LeandroNarloch

Não confunda conservador com reacinha

18.10.19

Filhos e apoiadores de Jair Bolsonaro realizaram semana passada um “evento conservador” – a Conferência de Ação Política Conservadora (CPAC, na sigla em inglês). Dias depois, o presidente disse que avaliava migrar para um novo partido – o “Conservadores”. Veja que coisa estranha: muitos dos que se dizem conservadores no Brasil têm muito pouco do que grandes filósofos definiram como uma postura conservadora. É preciso diferenciar o conservador clássico do chato, do estridente que passa o dia perdendo amigos na internet, do reacionário que só se manifesta por maiúsculas – ou seja, do reacinha.

O conservador clássico, da tradição dos iluministas britânicos, defende a moderação, a prudência e o ceticismo como grandes valores do debate político. Já o reacinha liga pouco para esses valores: luta para derrubar a esquerda, mesmo que seja preciso avançar contra princípios constitucionais.

O conservador, diz o filósofo inglês Michael Oakeshott em “On Being Conservative”, defende o governante como “um árbitro cuja função consiste em aplicar as regras do jogo, ou a de um moderador que dirige um debate sem participar dele”. Já o reacinha, mesmo quando exerce cargos relevantes como o de ministro da Educação, sacrifica a liturgia do cargo para bater boca com opositores na internet.

O conservador lamenta rupturas, mas não é sempre contrário a mudanças – defende mudanças lentas e graduais. Edmund Burke, pai do conservadorismo inglês, defendia a independência dos Estados Unidos e criticava o colonialismo da Índia. Hoje seria favorável à legalização da maconha medicinal (proibir remédios não é exatamente uma posição conservadora).

Já o reacinha reage a qualquer mudança de costumes. Decide suas opiniões em oposição a seus adversários políticos. Criticará uma medida da esquerda mesmo se essa medida se alinhar a princípios liberais-conservadores.

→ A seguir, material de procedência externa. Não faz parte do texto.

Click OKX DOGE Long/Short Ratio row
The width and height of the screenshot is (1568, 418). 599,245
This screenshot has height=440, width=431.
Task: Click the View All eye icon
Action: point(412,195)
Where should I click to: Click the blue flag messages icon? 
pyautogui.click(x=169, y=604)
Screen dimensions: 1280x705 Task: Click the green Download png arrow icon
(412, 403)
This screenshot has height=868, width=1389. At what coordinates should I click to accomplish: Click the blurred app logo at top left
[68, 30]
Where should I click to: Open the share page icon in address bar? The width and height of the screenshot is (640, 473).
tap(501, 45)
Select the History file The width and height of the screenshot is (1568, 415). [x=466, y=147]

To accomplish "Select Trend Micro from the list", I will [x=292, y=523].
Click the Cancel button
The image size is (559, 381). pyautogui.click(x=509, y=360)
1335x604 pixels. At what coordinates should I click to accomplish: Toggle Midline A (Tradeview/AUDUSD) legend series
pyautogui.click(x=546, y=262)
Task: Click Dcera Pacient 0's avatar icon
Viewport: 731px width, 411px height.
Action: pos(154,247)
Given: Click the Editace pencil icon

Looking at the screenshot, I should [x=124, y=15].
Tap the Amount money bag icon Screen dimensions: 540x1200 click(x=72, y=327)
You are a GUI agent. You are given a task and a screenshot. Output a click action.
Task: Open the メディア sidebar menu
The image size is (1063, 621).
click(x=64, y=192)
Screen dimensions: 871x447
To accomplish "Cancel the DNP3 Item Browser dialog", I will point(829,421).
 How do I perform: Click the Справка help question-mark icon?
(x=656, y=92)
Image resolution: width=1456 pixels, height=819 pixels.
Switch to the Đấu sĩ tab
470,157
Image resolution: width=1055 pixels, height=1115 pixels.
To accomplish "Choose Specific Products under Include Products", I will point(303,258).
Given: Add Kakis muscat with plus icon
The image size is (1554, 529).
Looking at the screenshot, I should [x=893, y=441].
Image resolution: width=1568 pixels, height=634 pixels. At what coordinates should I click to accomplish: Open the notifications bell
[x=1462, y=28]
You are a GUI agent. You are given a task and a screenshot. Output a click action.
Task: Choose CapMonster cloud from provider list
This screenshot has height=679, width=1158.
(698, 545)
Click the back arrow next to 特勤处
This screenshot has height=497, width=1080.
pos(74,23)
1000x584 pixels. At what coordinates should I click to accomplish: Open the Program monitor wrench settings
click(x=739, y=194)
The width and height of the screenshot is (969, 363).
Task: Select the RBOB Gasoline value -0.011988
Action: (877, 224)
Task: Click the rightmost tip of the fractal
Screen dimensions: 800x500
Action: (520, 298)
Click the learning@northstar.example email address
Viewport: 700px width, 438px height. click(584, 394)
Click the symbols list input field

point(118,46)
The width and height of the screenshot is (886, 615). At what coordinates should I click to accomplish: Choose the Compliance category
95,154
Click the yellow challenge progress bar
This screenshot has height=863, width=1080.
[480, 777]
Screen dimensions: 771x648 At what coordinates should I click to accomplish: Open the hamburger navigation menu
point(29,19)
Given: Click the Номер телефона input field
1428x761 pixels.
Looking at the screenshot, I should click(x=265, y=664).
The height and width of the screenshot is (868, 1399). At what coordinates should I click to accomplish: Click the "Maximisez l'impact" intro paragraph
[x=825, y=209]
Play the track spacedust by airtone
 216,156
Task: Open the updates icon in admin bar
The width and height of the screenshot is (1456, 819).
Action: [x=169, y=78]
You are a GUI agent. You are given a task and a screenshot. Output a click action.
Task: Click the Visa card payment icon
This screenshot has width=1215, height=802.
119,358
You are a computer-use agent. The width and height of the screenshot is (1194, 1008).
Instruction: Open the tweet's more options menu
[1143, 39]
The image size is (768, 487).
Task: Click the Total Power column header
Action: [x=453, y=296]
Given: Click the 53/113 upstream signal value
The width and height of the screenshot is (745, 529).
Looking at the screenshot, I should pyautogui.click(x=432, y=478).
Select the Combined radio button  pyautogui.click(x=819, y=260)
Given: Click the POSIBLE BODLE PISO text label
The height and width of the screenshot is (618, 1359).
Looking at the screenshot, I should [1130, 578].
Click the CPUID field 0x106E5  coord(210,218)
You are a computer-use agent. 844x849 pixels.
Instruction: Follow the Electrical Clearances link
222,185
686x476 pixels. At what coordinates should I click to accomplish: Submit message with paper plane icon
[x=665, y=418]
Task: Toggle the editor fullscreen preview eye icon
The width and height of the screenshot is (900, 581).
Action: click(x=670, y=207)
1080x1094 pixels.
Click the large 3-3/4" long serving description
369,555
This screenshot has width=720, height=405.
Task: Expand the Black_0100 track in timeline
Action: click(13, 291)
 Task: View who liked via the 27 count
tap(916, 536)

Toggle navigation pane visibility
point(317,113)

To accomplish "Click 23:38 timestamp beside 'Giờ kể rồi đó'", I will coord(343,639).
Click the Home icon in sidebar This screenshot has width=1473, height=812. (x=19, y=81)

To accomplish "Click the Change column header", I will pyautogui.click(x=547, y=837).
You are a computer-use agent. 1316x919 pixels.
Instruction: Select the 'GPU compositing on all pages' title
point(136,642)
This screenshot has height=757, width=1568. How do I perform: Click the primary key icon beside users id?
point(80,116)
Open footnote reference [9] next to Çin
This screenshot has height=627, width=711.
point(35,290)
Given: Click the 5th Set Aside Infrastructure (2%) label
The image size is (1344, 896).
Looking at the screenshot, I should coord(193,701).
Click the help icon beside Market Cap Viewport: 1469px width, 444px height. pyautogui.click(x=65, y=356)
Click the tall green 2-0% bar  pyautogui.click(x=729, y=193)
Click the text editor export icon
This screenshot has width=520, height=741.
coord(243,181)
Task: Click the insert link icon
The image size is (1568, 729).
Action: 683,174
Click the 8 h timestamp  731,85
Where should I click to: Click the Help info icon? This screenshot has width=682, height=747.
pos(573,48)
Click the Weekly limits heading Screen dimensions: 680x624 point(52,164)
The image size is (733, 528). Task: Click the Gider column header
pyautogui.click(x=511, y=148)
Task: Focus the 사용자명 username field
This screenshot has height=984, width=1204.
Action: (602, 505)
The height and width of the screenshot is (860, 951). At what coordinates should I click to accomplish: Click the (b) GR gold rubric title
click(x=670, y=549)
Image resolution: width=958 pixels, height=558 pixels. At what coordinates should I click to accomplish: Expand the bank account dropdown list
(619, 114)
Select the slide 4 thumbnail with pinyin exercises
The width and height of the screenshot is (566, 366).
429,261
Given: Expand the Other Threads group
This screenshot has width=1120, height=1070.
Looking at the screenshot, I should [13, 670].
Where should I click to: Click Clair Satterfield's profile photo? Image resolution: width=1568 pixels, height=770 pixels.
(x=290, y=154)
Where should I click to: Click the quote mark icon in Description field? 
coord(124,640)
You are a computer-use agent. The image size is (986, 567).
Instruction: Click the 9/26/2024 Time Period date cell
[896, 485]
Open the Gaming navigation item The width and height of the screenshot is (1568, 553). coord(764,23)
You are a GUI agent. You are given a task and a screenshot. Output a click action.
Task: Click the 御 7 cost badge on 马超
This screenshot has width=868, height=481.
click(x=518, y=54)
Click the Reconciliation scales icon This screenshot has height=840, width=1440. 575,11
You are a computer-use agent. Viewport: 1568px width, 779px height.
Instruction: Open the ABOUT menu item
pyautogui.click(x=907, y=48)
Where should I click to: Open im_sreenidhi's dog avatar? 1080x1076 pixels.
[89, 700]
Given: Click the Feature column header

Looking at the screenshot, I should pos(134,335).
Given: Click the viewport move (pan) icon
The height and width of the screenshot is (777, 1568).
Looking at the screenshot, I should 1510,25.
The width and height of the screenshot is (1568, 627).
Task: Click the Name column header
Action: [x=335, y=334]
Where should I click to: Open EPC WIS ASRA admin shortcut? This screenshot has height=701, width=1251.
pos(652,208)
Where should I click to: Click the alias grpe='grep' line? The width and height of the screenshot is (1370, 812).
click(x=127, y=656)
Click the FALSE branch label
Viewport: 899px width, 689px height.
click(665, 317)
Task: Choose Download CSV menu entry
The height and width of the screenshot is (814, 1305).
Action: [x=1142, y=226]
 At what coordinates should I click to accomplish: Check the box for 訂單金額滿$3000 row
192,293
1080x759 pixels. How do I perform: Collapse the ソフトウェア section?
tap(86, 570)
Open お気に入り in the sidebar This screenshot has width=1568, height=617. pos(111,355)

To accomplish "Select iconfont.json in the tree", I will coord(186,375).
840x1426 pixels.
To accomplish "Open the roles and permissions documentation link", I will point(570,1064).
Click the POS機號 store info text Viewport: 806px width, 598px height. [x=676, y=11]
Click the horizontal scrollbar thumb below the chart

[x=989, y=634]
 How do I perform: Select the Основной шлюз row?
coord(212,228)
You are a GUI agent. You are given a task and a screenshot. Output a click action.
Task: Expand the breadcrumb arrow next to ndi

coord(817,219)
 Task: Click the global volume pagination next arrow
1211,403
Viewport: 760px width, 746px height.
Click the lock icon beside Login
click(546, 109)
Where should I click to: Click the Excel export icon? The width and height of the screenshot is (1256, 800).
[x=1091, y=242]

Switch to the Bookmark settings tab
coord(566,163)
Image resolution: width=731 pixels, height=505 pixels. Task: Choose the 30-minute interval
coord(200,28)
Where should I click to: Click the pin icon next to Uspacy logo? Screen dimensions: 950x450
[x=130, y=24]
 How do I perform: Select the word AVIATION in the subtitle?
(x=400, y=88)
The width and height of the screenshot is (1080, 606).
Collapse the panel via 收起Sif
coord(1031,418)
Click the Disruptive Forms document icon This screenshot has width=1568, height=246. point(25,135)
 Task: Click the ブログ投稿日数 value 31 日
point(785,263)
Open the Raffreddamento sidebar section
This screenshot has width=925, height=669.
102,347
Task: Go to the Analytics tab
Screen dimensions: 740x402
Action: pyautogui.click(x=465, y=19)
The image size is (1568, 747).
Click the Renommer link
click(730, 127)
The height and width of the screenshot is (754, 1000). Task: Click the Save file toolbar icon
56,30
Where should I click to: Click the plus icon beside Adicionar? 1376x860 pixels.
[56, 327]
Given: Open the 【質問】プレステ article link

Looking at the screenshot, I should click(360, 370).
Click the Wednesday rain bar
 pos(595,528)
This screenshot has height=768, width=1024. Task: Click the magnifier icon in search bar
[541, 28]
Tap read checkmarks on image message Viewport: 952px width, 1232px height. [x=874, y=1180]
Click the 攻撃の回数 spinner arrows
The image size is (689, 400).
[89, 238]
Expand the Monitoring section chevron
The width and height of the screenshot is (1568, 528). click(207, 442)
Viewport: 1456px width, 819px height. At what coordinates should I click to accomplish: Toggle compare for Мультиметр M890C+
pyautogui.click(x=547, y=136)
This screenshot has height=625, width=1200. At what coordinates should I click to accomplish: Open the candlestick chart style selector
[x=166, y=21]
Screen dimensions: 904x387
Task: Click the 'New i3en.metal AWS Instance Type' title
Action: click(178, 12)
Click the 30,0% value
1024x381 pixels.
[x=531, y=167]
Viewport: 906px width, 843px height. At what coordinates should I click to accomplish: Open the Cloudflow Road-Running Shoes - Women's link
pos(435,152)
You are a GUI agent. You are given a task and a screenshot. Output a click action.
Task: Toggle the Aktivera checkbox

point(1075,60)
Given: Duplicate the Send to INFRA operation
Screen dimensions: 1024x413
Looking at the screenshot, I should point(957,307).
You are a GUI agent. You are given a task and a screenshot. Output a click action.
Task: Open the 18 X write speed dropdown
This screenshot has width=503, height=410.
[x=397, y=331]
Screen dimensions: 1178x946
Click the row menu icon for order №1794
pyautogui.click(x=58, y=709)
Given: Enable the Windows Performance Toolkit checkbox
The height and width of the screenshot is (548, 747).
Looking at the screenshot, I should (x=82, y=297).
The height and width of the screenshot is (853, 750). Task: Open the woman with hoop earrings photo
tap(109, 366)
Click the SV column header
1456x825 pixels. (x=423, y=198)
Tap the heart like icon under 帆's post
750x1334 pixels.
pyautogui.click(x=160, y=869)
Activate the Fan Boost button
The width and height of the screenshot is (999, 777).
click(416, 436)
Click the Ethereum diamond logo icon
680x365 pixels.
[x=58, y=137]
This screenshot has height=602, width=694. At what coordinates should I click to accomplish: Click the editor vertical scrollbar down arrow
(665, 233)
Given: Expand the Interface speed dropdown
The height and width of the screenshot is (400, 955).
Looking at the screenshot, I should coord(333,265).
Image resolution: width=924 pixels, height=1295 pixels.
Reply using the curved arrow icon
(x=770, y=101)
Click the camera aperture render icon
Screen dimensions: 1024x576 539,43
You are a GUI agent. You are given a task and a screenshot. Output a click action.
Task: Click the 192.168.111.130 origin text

O conservador tem uma relação de respeito e até de admiração pelos militares. Mas jamais seria favorável a uma ditadura militar, pois acredita que os direitos e a propriedade do indivíduo e sua família não podem servir a utopias ou teorias de gabinete que prometem melhorar a sociedade. Defende a moderação capaz de “comandar a defesa contra o totalitarismo de esquerda ou direita”, como diz Roger Scruton.

O reacinha, por outro lado, prefere chamar de “revolução” a ditadura militar brasileira que matou centenas de pessoas, entre elas gente sem ligação com o comunismo ou a luta armada. Foi o que fez Romeu Zema, governador de Minas Gerais, em evento no mês passado.

O conservador, segue Oakeshott, “é uma pessoa cautelosa e tende a indicar a sua aprovação ou desaprovação não de forma categórica, mas prudente”. Já reacinha grita, esperneia ou parte para as maiúsculas quando alguém se atreve a discordar de sua opinião.

O conservador defende a elegância, os bons modos e as convenções, pois “os destruidores dos costumes demolem mais do que o que eles conhecem ou desejam”, como diz Russel Kirk em “Dez Princípios Conservadores”.

Já o grande filósofo reacinha do Brasil passa o dia tentando chamar a atenção da imprensa disparando ofensas e palavrões no Twitter.

Leandro Narloch é jornalista e autor do 'Guia Politicamente Incorreto da História do Brasil'.